Bij beschikking van 29 juni 2020 heeft de rechtbank Amsterdam de voorlopige hechtenis van [eiser] opgeheven. In deze beschikking heeft de rechtbank overwogen dat vast is komen te staan dat [eiser] daadwerkelijk negen steengroeven heeft aangekocht en (deels) heeft geëxploiteerd en dat de rechtbank onder die omstandigheden geen ernstige bezwaren aanwezig vindt voor de beschuldigingen.
2.6.
In het voorjaar van 2022 heeft het Openbaar Ministerie aan [eiser] aangekondigd tot vervolging over te gaan. Aan [eiser] is een concept-tenlastelegging verstrekt.
2.7.
Later, in 2024, heeft het Openbaar Ministerie een aangepaste concept-tenlastelegging verstrekt. Daarin is de verdenking van oplichting vervallen en de verdenking van verduistering teruggebracht tot € 40 miljoen. Blijven staan is de verdenking van de verduistering van geld van [naam] , mede met behulp van vervalste stukken, en het witwassen daarvan.
2.8.
In de regiefase van het strafrechtelijk onderzoek heeft [eiser] verschillende onderzoekswensen kenbaar gemaakt, waaronder het horen van een groot aantal getuigen. [eiser] heeft niet verzocht om [naam] als getuige te horen.
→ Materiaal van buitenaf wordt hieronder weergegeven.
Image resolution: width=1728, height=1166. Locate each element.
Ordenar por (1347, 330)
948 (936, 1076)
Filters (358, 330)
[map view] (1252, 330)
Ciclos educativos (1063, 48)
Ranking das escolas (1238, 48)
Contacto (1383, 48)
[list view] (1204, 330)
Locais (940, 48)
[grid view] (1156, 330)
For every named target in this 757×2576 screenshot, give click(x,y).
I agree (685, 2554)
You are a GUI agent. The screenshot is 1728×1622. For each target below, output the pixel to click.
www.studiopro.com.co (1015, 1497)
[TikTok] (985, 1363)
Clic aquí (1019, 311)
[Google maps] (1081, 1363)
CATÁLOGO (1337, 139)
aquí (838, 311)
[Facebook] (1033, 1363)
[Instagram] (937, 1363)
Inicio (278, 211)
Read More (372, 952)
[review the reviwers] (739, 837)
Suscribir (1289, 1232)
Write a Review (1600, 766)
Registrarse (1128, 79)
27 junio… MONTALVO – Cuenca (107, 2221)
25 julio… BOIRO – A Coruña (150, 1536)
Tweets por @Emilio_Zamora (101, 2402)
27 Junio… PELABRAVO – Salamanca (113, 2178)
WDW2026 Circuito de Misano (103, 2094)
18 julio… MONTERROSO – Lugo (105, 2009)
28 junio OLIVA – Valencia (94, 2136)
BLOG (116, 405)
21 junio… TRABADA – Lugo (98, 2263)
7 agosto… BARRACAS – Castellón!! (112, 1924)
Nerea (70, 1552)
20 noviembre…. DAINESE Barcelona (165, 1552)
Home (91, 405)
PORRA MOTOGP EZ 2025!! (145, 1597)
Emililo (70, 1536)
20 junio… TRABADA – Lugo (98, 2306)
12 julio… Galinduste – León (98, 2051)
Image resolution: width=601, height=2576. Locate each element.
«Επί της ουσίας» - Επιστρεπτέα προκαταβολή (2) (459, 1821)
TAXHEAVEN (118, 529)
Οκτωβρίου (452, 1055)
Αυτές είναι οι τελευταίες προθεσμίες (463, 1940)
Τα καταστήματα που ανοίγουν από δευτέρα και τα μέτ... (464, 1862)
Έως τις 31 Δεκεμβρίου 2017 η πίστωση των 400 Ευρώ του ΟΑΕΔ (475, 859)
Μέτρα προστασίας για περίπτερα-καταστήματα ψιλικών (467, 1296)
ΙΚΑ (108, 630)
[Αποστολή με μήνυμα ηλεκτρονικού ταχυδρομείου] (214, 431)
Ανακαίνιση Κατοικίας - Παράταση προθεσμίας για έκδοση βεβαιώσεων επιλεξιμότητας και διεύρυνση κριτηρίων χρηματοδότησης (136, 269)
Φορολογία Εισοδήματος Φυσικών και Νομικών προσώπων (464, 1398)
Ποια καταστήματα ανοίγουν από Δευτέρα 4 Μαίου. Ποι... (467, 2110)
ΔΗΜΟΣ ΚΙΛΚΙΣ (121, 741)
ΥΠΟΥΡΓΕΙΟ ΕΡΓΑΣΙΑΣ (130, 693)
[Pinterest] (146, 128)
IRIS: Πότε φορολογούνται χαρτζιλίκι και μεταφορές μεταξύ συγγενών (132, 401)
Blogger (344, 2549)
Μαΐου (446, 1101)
In de periode tussen 2023 en 2025 zijn diverse getuigen gehoord; [naam] is niet als getuige gehoord.
2.9.
Vanaf medio 2022 hebben het Openbaar Ministerie en [eiser] gesprekken gevoerd over een buitengerechtelijke afdoening van de strafzaak. In dat kader heeft het Openbaar Ministerie onder meer als voorwaarde gesteld dat de steengroeves in Iran door een onafhankelijk accountantskantoor dienden te worden gewaardeerd. Verder is gesproken over zekerheidstelling door [eiser] .
2.10.
In april 2025 heeft [eiser] aan het Openbaar Ministerie laten weten dat de waardering van de steengroeven op basis van – volgens hem – ontlastende stukken uit Iran mogelijk achterwege kan blijven. Daarbij heeft hij een sepotverzoek gedaan. De ontlastende stukken bestaan uit bescheiden waaruit zou blijken dat [eiser] de door [naam] geïnvesteerde gelden (en meer) heeft aangewend voor de aankoop van de steengroeves.
2.11.
Op 14 april 2025 heeft het Openbaar Ministerie [eiser] ervan in kennis gesteld dat hij voornemens is [eiser] te dagvaarden voor de meervoudige strafkamer van de rechtbank Amsterdam.
2.12.
Bij brief van 22 mei 2025 heeft de officier van justitie het sepotverzoek afgewezen. In deze brief heeft de officier van justitie geschreven dat de nieuwe stukken worden toegevoegd aan het dossier, maar dat zij geen aanleiding geven om de beslissing tot dagvaarden te herzien. Daarnaast heeft de officier van justitie zich op het standpunt gesteld dat in de contacten over alternatieve afdoening nooit is toegezegd dat de bevoegdheid tot dagvaarden daardoor werd beperkt.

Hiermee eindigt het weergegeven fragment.